[Tarefas]:
1. Pode reescrever o trecho do texto sobre a vitória de Trump que começa em "Nos próximos tempos, vamos" e termina em "apesar dos comícios.", substituindo "comícios" por "encontros"?
2. Como você prolongaria o texto sobre a vitória de Trump nas eleições americanas, a partir do ponto em que ele termina?

Todos somos americanos. Numa lista de segundas nacionalidades, de país acerca do qual mais sabemos a seguir ao nosso (e, às vezes, talvez mais do que isso), a América ganharia sempre. Fácil. Os europeus acompanham com mais interesse as eleições americanas do que as europeias – e isso talvez seja o suficiente para explicar boa parte dos tempos difíceis que nos aguardam. Nem nos preocupamos em dizer “os Estados Unidos de”. Desbaratamos, descaradamente, o nome de um continente inteiro em um só país. A “América” é uma ideia, da qual todos fazemos parte. Ou fazíamos, até ontem.
Nos próximos tempos, vamos continuar oscilando entre a perplexidade e a busca por explicações para os motivos pelos quais os americanos decidiram dar novamente, e desta vez, de forma esmagadora, o poder a Donald Trump. Mas, por mais voltas que se dêem ou mais imobilizados que possamos ficar na recusa em aceitar uma resposta, é difícil escapar de uma ideia: os americanos votaram em Trump porque estão fartos de imigrantes. É ouvir a reação da turba toda vez que fala em recuperar o controle das fronteiras ou em deportações em massa. E não vale dizer que são só os malucos que vão aos comícios; é a ampla maioria do país que votou nisso apesar dos malucos e apesar dos comícios.

[Entradas]:
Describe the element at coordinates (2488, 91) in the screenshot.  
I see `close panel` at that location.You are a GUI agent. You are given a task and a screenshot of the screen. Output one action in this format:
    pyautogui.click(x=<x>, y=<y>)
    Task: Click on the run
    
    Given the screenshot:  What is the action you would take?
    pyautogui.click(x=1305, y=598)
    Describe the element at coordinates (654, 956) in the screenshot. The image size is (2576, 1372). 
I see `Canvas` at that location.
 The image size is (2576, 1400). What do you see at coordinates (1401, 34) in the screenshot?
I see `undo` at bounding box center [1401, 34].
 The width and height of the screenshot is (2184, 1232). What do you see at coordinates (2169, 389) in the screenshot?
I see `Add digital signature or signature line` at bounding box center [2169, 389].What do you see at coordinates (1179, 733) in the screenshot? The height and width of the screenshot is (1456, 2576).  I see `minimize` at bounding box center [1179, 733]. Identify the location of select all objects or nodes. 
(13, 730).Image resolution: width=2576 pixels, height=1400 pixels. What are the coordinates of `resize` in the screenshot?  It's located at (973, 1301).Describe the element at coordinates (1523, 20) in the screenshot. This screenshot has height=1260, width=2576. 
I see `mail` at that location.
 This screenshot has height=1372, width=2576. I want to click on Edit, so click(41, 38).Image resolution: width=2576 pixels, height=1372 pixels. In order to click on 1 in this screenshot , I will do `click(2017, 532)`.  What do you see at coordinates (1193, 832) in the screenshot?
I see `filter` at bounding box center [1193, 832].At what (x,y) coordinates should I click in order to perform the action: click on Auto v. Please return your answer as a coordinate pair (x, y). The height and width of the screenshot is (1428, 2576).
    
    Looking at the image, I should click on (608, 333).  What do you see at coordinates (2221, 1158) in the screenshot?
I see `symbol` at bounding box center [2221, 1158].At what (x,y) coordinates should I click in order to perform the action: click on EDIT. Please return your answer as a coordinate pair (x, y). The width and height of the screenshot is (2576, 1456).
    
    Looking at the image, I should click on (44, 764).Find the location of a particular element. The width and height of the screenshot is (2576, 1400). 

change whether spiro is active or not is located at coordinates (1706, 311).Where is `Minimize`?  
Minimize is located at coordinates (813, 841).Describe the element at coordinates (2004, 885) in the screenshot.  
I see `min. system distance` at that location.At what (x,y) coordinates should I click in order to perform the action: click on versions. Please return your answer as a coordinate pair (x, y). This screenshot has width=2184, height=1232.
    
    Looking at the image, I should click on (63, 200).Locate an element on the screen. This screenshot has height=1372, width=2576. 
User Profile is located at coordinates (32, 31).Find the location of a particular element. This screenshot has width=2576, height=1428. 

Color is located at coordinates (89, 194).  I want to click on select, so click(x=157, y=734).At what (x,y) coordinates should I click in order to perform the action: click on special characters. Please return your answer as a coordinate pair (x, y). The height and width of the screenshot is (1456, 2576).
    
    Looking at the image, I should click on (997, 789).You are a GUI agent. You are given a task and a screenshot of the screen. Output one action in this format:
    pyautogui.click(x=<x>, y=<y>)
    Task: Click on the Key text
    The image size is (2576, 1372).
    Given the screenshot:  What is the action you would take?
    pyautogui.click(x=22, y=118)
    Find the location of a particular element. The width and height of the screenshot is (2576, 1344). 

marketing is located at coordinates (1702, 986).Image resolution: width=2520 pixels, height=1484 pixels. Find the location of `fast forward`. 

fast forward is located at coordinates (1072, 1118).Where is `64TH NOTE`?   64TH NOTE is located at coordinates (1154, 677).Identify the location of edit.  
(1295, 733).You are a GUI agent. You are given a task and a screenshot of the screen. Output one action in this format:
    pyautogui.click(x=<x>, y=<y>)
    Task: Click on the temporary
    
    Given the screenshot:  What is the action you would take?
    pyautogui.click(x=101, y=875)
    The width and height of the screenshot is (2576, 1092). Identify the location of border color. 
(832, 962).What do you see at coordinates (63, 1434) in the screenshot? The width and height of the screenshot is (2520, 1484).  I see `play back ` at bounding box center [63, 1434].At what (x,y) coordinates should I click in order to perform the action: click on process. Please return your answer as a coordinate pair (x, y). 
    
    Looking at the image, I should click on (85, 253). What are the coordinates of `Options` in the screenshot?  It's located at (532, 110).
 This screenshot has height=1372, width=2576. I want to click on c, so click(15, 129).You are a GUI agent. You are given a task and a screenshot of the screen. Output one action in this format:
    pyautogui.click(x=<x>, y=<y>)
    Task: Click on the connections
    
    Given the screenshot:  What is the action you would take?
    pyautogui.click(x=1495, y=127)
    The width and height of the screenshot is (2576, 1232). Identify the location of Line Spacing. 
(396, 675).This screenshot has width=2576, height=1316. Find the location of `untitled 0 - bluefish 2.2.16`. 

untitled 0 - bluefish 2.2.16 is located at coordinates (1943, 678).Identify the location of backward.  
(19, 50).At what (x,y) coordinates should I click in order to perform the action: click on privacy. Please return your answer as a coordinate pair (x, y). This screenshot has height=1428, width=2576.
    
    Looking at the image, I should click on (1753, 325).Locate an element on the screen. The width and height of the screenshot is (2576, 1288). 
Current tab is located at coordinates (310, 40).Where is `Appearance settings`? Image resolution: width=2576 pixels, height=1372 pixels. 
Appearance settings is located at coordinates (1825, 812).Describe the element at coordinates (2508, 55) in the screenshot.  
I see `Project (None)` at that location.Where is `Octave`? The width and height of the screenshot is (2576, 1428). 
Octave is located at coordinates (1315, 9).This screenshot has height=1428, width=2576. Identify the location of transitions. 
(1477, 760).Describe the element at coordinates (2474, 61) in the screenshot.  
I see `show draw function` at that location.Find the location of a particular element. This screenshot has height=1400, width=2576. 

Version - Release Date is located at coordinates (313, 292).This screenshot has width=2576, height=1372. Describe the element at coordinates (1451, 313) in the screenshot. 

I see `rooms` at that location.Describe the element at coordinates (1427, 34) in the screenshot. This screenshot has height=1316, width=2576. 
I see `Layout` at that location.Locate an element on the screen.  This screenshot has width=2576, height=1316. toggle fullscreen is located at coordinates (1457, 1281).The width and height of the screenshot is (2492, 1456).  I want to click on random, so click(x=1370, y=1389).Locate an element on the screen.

[Respostas]:
1.
Nos próximos tempos, vamos continuar oscilando entre a perplexidade e a busca por explicações para os motivos pelos quais os americanos decidiram dar novamente, e desta vez, de forma esmagadora, o poder a Donald Trump. Mas, por mais voltas que se dêem ou mais imobilizados que possamos ficar na recusa em aceitar uma resposta, é difícil escapar de uma ideia: os americanos votaram em Trump porque estão fartos de imigrantes. É ouvir a reação da turba toda vez que fala em recuperar o controle das fronteiras ou em deportações em massa. E não vale dizer que são só os malucos que vão aos encontros; é a ampla maioria do país que votou nisso apesar dos malucos e apesar dos encontros.

2.
Como pode a América estar farta de imigrantes se, como nenhum outro país, foi feita por eles? E não foi há 200 anos; é agora: Elon Musk é um imigrante. Melania Trump é imigrante. Donald Trump é filho de uma imigrante. Porque, provavelmente, o problema não é americano. Porque, mais uma vez, ser “americano” não é mais do que ser igual a outro humano qualquer. Porque, como se vai tristemente vendo por toda a parte, um pouco por todo o mundo toda a gente acha que o problema são os outros.
Assim que passamos pela porta, a fechamos atrás de nós. Latinos, asiáticos, árabes, africanos – a partir do momento em que ganhamos uma nacionalidade, nos tornamos americanos. Vamos nos vestir à americana, falar à americana, olhar de cima para baixo à americana. Somos empáticos com o imigrante, o estranho, o alienígena, o outro, quando ele não nos ameaça. Quando até nos faz sentir mais humanos, melhores, mais ecumênicos, mais compreensivos, mais civilizados. Quando podemos estender a mão para você. Quando temos de sobra para dividir. Mas, quando não temos ou tememos não ter, então sobra a desconfiança: o que esse forasteiro quer à nossa porta? Nossa vida? Nossa casa? Nosso país?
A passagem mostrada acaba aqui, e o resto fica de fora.